Libre comme Naadirah : voici la fin de ce drame allemand qui intrigue jusqu’à la dernière image

la Rédaction

Diffusé sur Arte, le film de Josephine Frydetzki mêle romance, réflexion et liberté. Libre comme Naadirah (Tage mit Naadirah en version originale) a été diffusé ce vendredi soir sur Arte. Réalisé par Josephine Frydetzki, ce drame allemand de 93 minutes, sorti en 2024, plonge dans l’histoire d’une jeune femme prise entre un destin imposé et ses aspirations personnelles.
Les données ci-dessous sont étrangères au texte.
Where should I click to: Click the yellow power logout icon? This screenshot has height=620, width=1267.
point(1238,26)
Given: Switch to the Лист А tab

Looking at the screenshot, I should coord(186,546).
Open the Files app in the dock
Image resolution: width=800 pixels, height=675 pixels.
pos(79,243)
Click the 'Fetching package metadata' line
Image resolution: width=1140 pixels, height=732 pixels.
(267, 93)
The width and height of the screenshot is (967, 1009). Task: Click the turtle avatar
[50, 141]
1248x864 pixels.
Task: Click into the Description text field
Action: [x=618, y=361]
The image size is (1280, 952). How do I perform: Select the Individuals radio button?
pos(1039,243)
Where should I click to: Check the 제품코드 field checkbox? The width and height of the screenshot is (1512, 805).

Un film tout en nuances… qui se termine sur une note volontairement ambiguë.

De quoi ça parle ?

Naadirah est promise à un mariage arrangé avec un riche homme venu de Doha. En séjour à Leipzig, elle rencontre Daniel, un chauffeur privé allemand qui rêve d’écrire. 

Entre eux naît une complicité inattendue, faite de confidences nocturnes et de silences lourds de sens. Mais derrière cette rencontre, deux mondes se font face : la cage dorée d’un mariage prestigieux et la liberté incertaine que symbolise Daniel.

Une atmosphère plus que des rebondissements

Frydetzki mise sur des plans nocturnes, des dialogues feutrés et une mise en scène contemplative. 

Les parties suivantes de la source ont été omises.